Pourquoi les délais sont cruciaux en droit du travail
En droit du travail, les délais de prescription sont courts et souvent irrémédiables : une action engagée un jour trop tard sera déclarée irrecevable par le juge, même si votre dossier est solide sur le fond. Voici les délais à retenir impérativement.
Les délais essentiels
- Contestation du licenciement : 12 mois à compter de la notification (article L1471-1 du Code du travail). S'applique au licenciement abusif, économique, pour faute, et à la prise d'acte.
- Rappel de salaires (heures sup, primes, indemnités) : 3 ans à compter de la date où la somme aurait dû être versée (article L3245-1).
- Discrimination : 5 ans à compter de la révélation des faits (article L1134-5).
- Harcèlement moral ou sexuel : 5 ans au civil devant les prud'hommes ; 6 ans au pénal.
- Contestation du solde de tout compte : 6 mois à compter de la signature par lettre recommandée (article L1234-20).
- Rétractation rupture conventionnelle : 15 jours calendaires à compter du lendemain de la signature.
- Déclaration de maladie professionnelle : 2 ans à compter de la constatation médicale.
Le point de départ du délai
Attention aux subtilés sur le point de départ :
- Pour le licenciement : date de réception de la lettre recommandée (ou de présentation si non retirée)

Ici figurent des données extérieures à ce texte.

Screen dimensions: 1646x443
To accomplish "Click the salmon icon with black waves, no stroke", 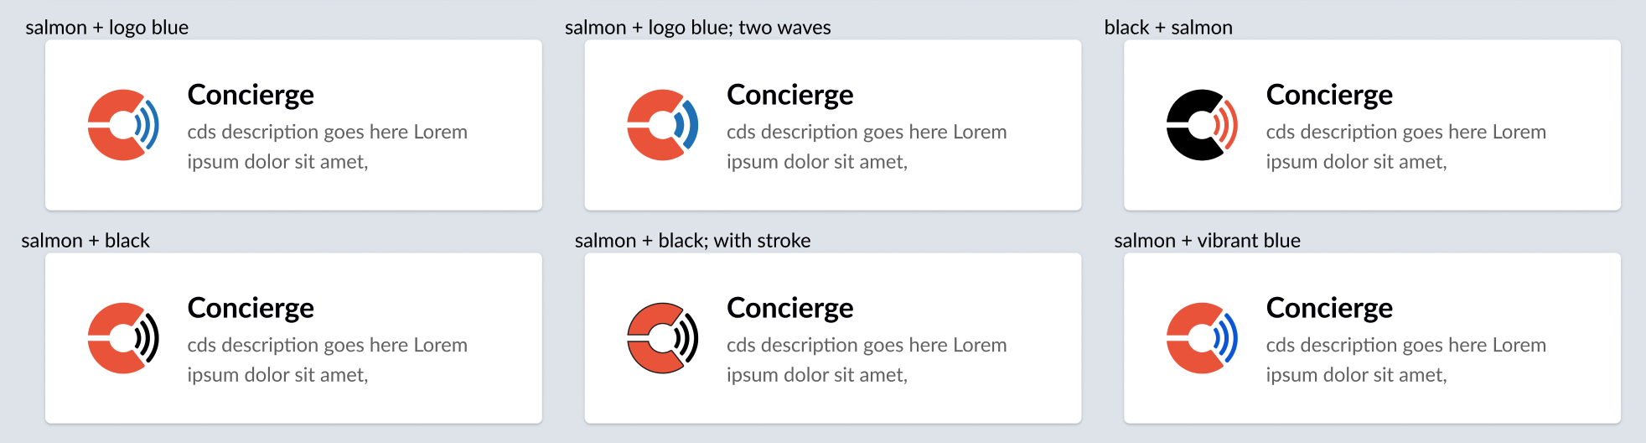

- Pour les salaires : chaque échéance impayée génère son propre délai — vous pouvez réclamer les 3 dernières années même si le contrat est toujours en cours
- Pour la discrimination : date à laquelle vous avez eu connaissance des faits discriminatoires, pas nécessairement la date des faits
Conseil des juristes de Lorna Discute : si vous approchez d'un délai et que votre dossier n'est pas prêt, saisissez quand même les prud'hommes par requête simple pour interrompre la prescription. Vous pourrez compléter votre dossier ultérieurement avant l'audience.